Repeat the records in full and exactly, omitting pictures.

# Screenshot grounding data
§ §

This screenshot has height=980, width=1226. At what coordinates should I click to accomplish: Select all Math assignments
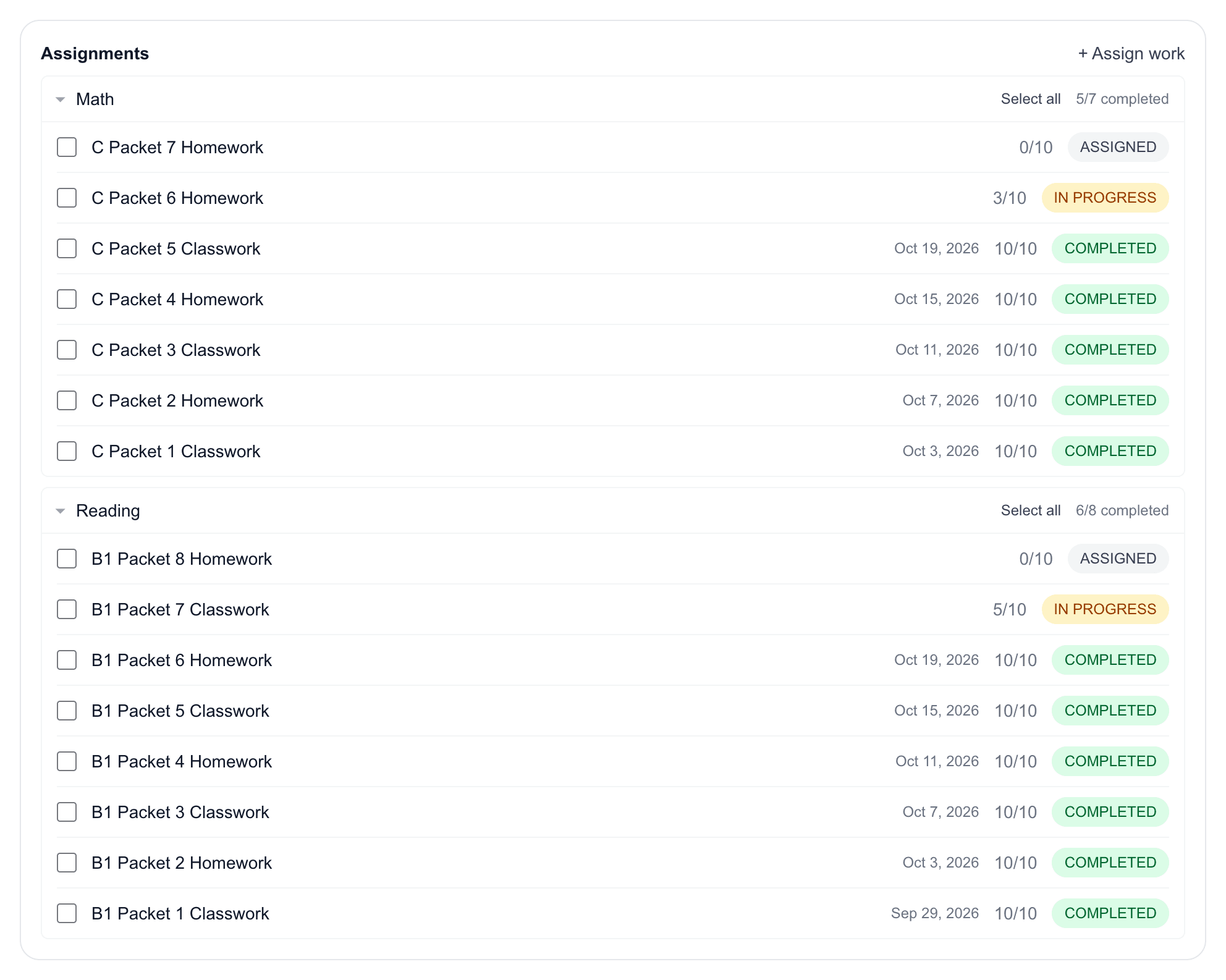(1031, 99)
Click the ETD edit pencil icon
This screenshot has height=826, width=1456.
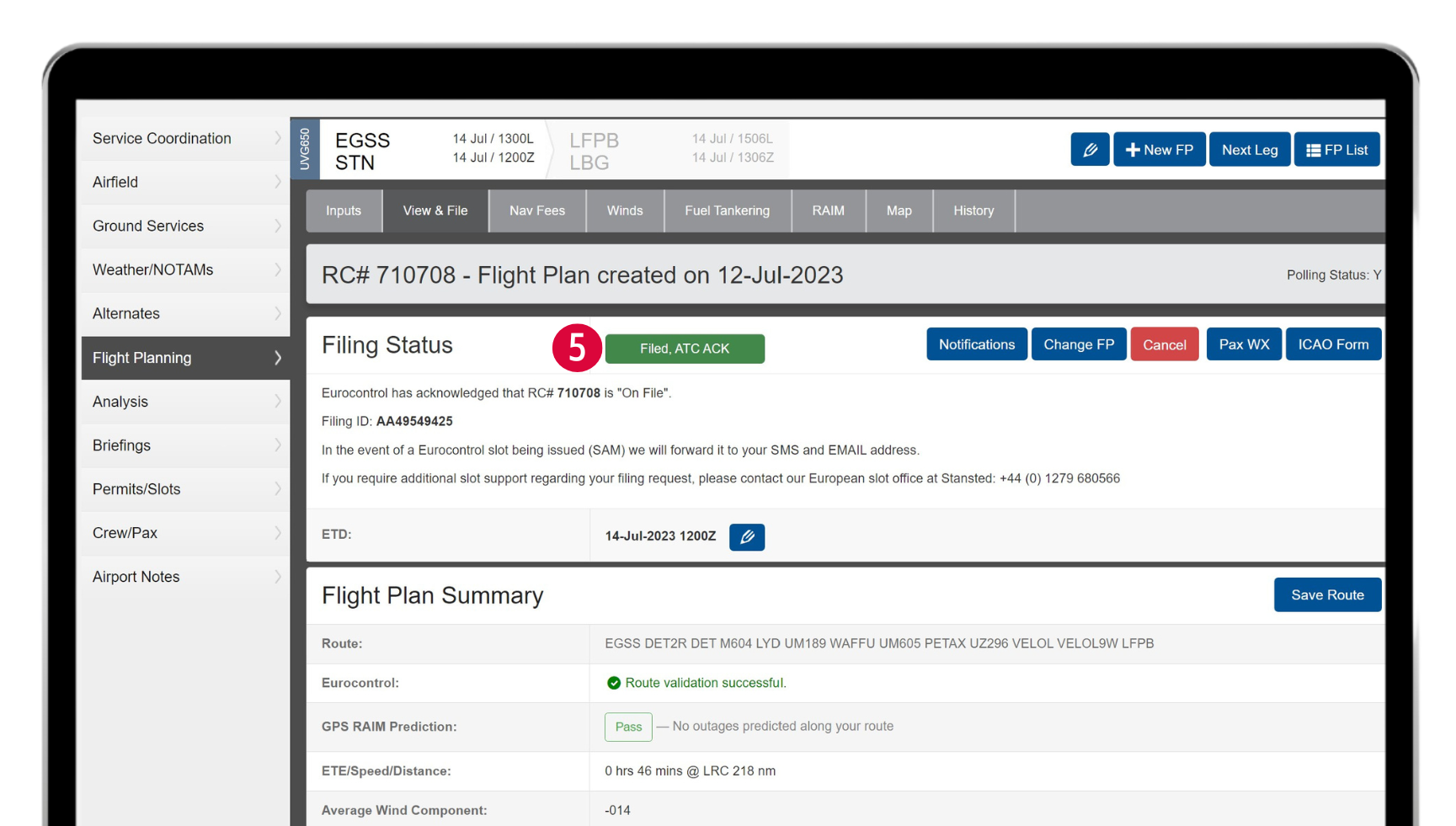click(x=746, y=536)
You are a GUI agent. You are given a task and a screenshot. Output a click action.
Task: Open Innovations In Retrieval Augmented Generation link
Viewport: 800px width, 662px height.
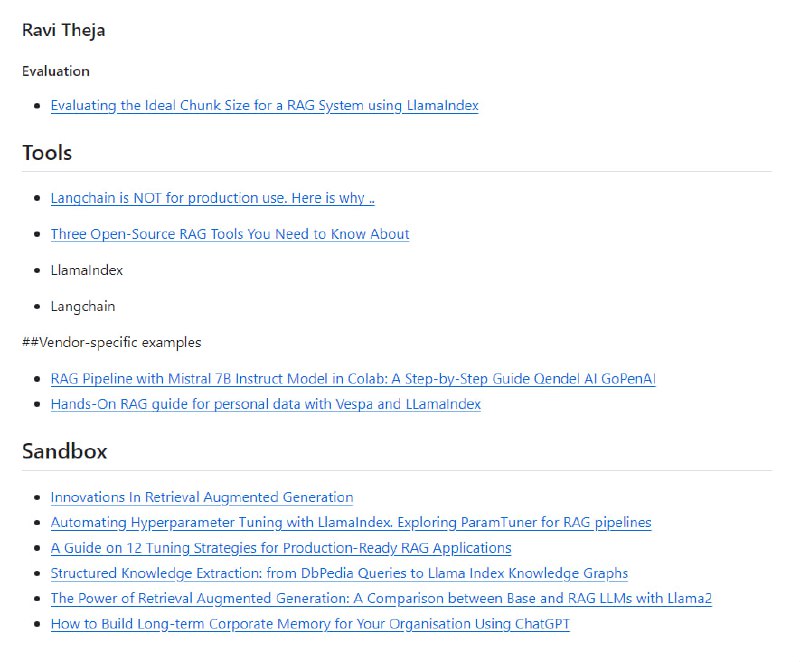point(202,497)
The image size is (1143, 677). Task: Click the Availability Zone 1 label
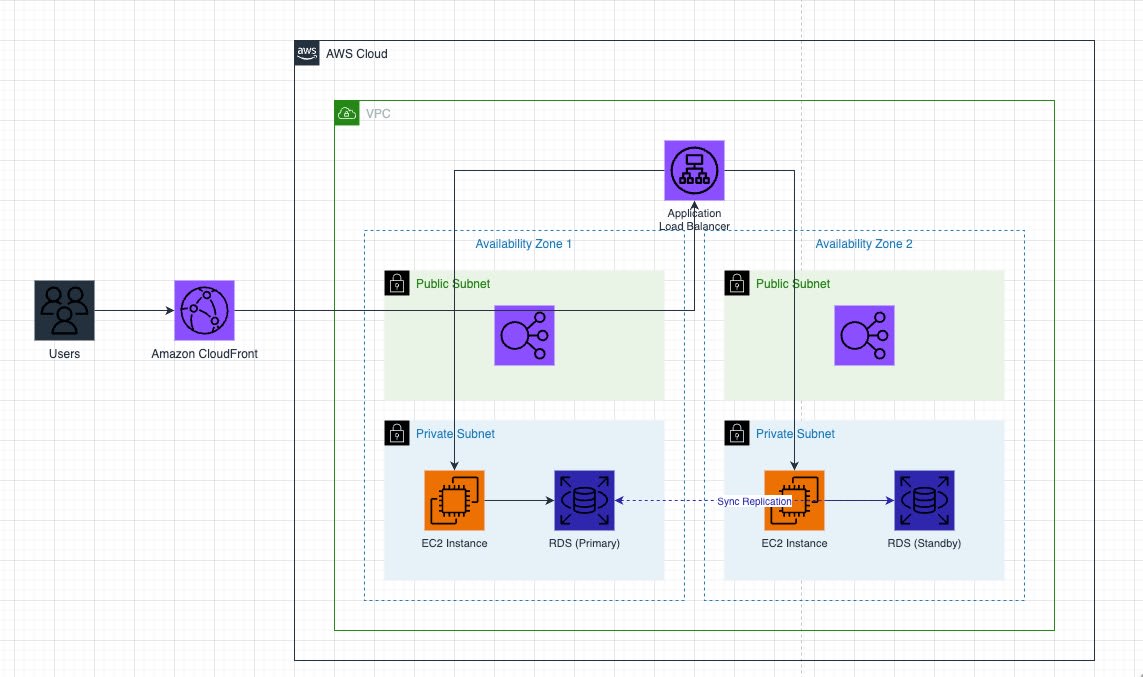tap(523, 244)
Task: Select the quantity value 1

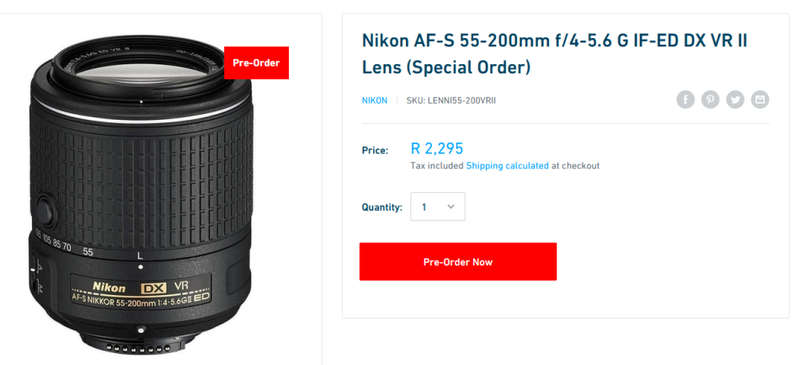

§ §

# Solution
This screenshot has height=980, width=1226. At what coordinates should I click to accomplish: Select all Math assignments
(1031, 99)
Click the ETD edit pencil icon
This screenshot has height=826, width=1456.
click(x=746, y=536)
You are a GUI agent. You are given a task and a screenshot. Output a click action.
Task: Open Innovations In Retrieval Augmented Generation link
Viewport: 800px width, 662px height.
point(202,497)
The image size is (1143, 677). Task: Click the Availability Zone 1 label
tap(523, 244)
Task: Select the quantity value 1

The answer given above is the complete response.